A ideia de progresso toma, na filosofia, o lugar da do absoluto.
A Revolução sucede à revelação.
A razão, auxiliada pela experiência, expõe ao homem as leis da natureza e da sociedade; depois diz:
Estas leis são as da própria necessidade. Nenhum homem as fez; ninguém as impõe. Foram descobertas pouco a pouco, e eu só existo para testemunhá-las.
Se as observares, serás justo e bom, se as violares, serás injusto e mau. Não te proponho nenhum outro motivo (...), és livre para aceitar ou recusar.
Se recusares, fazes parte da sociedade dos selvagens. Saído da comunhão com o género humano, tornas-te suspeito. Nada te protege. Ao menor insulto, o primeiro passante pode-te bater, sem incorrer noutra acusação que não seja a de sevícias inutilmente exercidas contra um bruto.

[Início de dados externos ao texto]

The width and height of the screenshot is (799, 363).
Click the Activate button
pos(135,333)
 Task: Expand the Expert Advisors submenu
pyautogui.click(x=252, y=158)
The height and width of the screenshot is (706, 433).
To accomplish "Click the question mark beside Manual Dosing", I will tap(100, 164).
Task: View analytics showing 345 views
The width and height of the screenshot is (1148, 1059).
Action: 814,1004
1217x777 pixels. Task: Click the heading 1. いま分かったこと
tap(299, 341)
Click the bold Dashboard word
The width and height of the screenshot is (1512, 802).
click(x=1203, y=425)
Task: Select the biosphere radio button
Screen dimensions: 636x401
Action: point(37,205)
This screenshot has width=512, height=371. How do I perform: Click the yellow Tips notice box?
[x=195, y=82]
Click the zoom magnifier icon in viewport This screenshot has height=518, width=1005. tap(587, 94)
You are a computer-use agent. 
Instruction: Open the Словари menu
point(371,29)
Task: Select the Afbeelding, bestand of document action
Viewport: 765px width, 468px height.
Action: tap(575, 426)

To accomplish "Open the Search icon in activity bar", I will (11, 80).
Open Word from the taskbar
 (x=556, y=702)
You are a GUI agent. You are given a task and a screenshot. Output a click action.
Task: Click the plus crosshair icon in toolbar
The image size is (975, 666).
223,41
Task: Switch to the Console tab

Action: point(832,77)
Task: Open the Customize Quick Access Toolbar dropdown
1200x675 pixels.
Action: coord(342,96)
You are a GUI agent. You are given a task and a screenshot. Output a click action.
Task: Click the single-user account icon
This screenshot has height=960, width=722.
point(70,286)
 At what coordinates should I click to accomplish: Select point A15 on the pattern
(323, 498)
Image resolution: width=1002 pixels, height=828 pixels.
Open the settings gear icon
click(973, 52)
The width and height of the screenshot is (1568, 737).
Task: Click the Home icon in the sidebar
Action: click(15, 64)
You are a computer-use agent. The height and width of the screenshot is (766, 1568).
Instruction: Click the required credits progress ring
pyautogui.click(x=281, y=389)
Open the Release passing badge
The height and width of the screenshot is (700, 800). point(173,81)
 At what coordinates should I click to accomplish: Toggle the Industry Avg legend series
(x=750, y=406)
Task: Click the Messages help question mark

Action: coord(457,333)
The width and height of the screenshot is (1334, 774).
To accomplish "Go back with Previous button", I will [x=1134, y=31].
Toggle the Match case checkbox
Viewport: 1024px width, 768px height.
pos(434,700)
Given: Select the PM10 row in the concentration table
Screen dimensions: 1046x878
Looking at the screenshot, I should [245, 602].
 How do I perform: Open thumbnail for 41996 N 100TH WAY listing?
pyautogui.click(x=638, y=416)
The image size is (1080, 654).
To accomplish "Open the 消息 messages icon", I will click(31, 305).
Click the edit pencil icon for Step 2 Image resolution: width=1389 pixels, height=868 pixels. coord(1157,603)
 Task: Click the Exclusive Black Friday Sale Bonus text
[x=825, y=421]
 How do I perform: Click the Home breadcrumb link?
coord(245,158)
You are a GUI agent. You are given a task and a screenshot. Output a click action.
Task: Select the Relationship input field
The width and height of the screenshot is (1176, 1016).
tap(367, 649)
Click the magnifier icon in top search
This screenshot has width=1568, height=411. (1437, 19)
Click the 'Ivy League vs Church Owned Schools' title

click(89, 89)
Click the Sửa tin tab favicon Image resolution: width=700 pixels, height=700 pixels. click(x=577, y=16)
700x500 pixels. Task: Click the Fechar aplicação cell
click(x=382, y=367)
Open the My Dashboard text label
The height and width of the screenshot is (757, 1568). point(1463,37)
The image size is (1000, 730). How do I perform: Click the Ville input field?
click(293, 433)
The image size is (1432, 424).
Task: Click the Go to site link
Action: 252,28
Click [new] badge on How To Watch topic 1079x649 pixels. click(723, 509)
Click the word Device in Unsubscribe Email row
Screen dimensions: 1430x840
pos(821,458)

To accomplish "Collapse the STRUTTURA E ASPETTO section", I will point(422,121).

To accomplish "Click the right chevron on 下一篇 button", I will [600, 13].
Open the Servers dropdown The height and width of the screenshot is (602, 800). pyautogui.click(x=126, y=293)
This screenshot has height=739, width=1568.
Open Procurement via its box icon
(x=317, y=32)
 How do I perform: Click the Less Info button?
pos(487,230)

Se te comprometeres com o pacto, pelo contrário, fazes parte da sociedade dos homens livres. Todos os irmãos que se comprometerem contigo, prometem-te fidelidade, amizade, ajuda, serviço, troca (...)
Eis todo o contrato social.

* O sentido normalmente atribuído à palavra anarquia é ausência de príncipio, ausência de regra; daqui o facto de ter sido feita sinónimo de desordem ( nota de Proudhon).